**The records:**
━━━━━━
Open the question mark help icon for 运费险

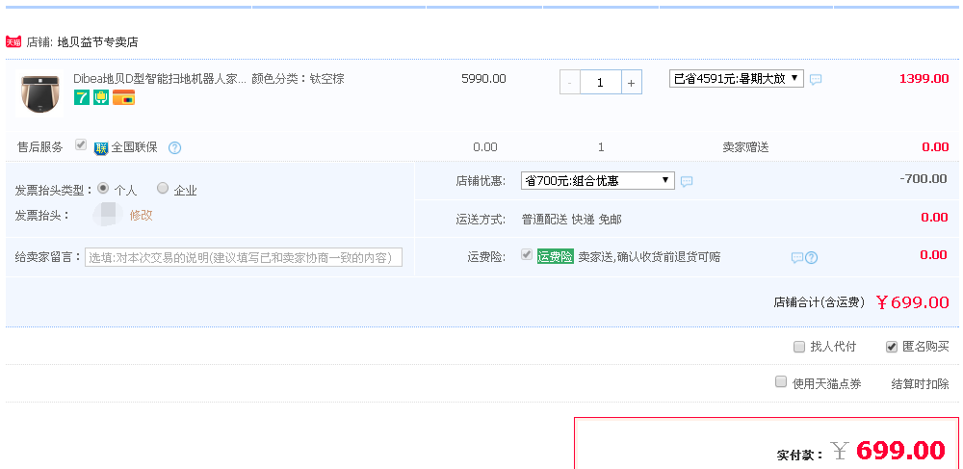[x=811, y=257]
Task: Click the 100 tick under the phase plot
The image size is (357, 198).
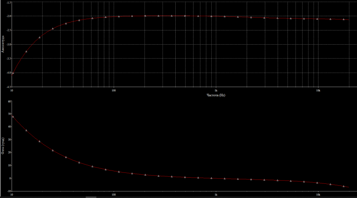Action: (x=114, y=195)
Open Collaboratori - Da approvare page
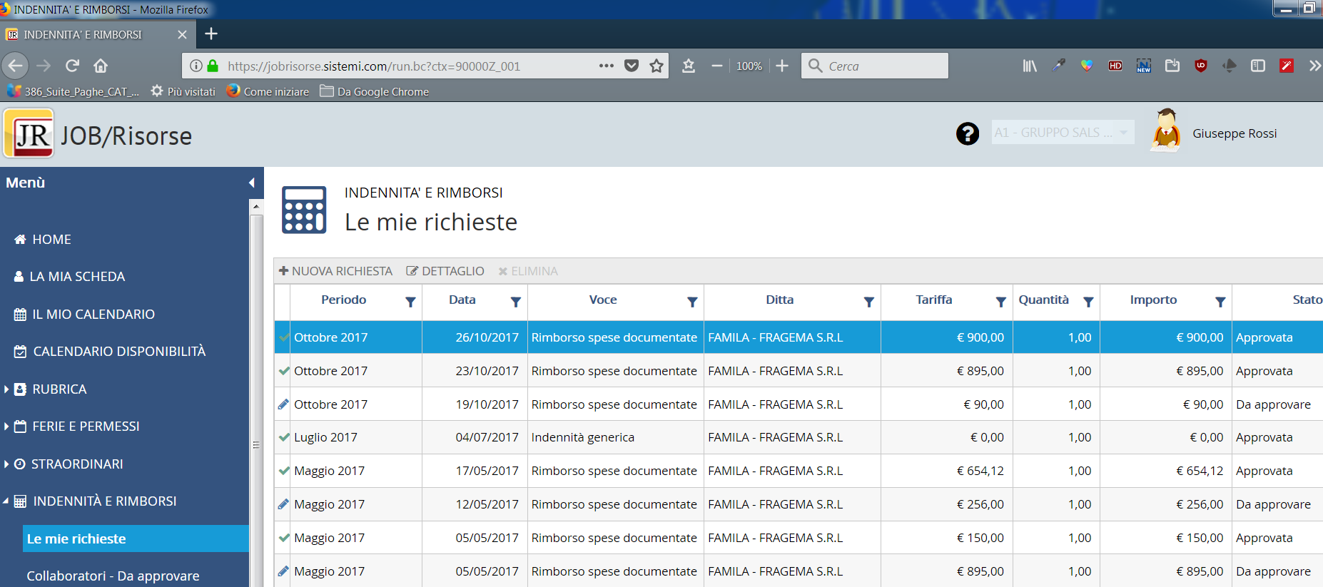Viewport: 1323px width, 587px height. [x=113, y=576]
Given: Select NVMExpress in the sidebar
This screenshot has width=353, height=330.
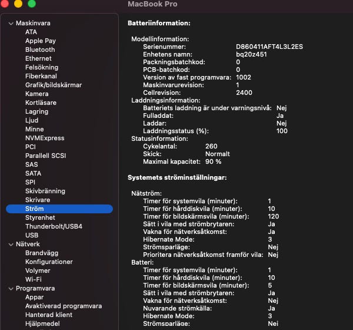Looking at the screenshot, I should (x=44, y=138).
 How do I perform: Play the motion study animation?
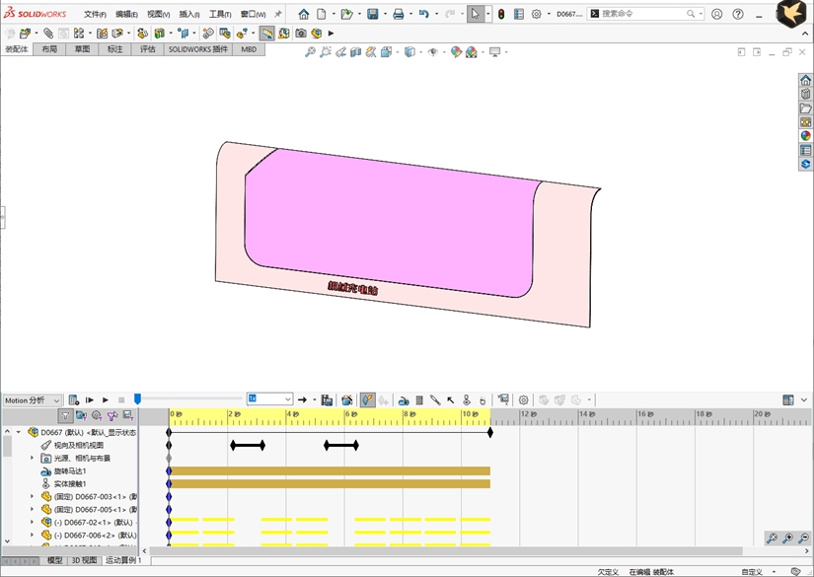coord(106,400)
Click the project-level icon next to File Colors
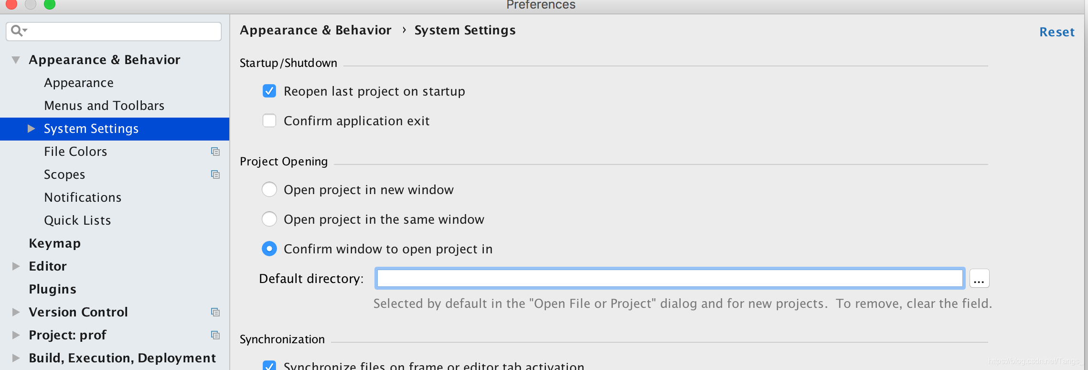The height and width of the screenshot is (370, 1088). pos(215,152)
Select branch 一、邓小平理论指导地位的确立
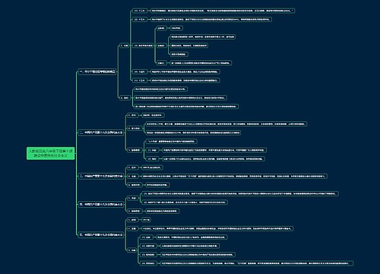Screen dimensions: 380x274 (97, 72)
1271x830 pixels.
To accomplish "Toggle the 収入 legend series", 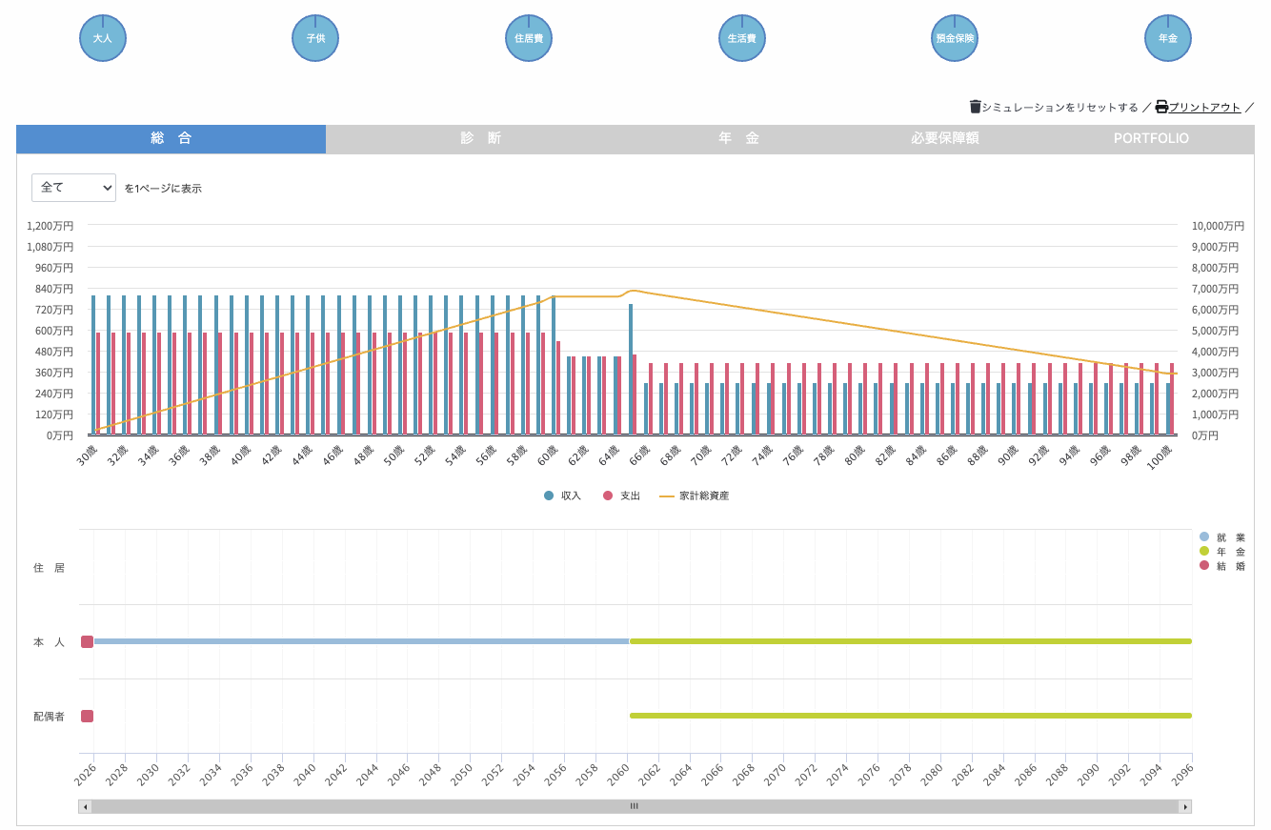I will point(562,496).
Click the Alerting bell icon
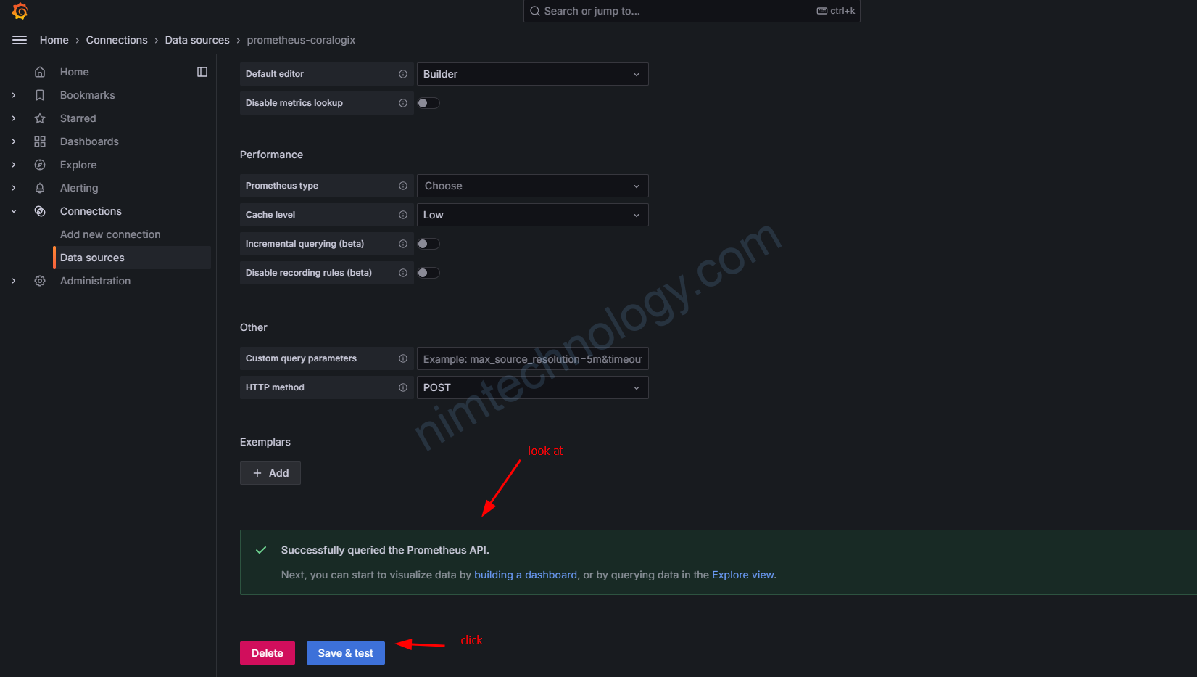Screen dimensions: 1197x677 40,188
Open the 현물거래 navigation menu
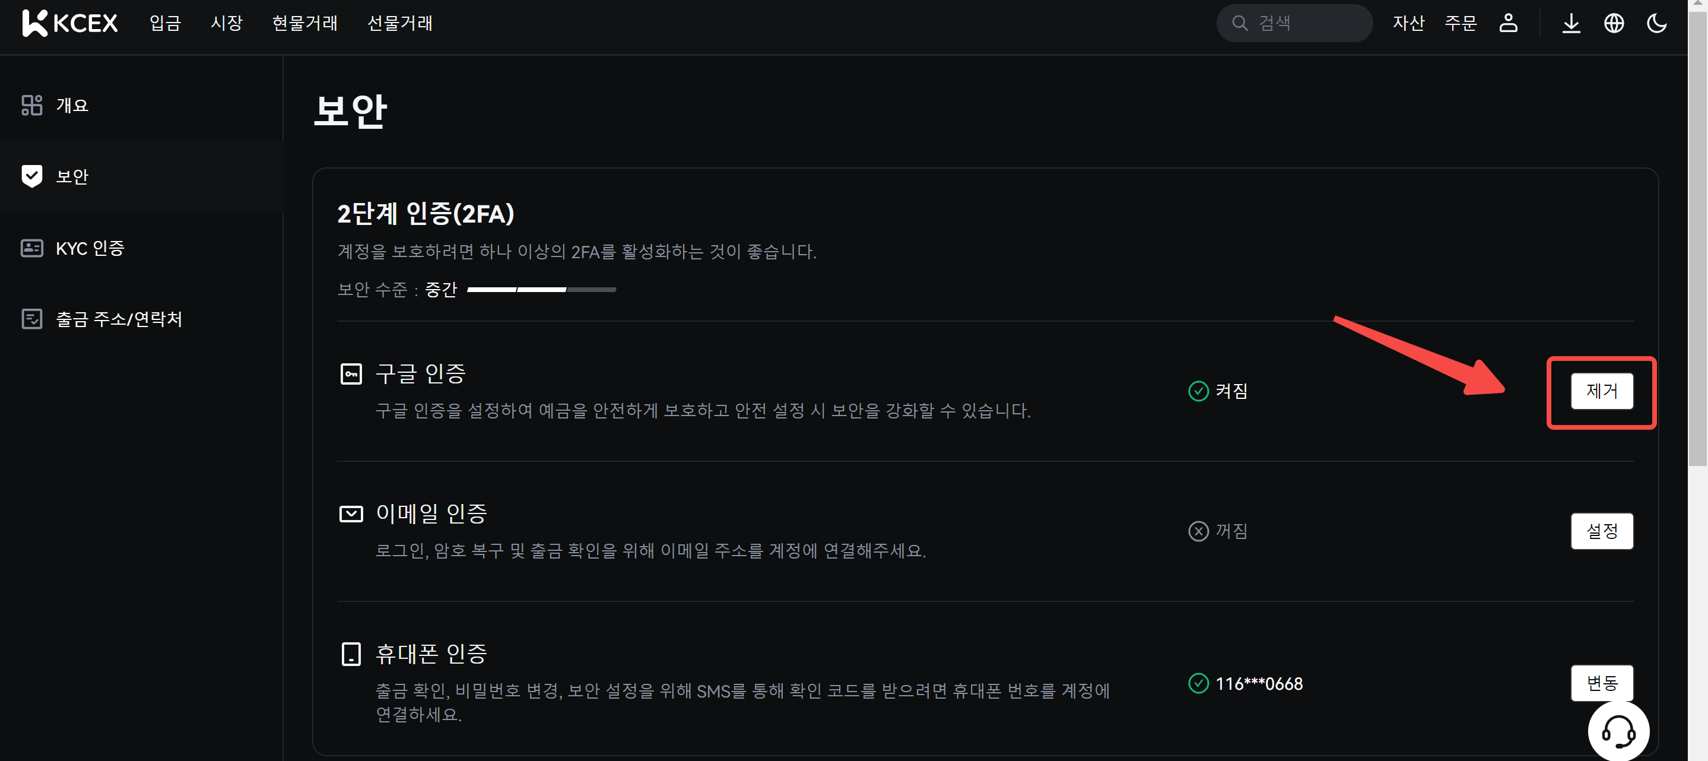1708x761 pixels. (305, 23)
━━━━━━
**About this task:** Please print the lines from the one holding "Click the Alerting bell icon" through the end of the records above, unchanged and with the pictures left out.

**Your response:**
Click the Alerting bell icon
Screen dimensions: 1197x677 40,188
Open the 현물거래 navigation menu
1708x761 pixels. (305, 23)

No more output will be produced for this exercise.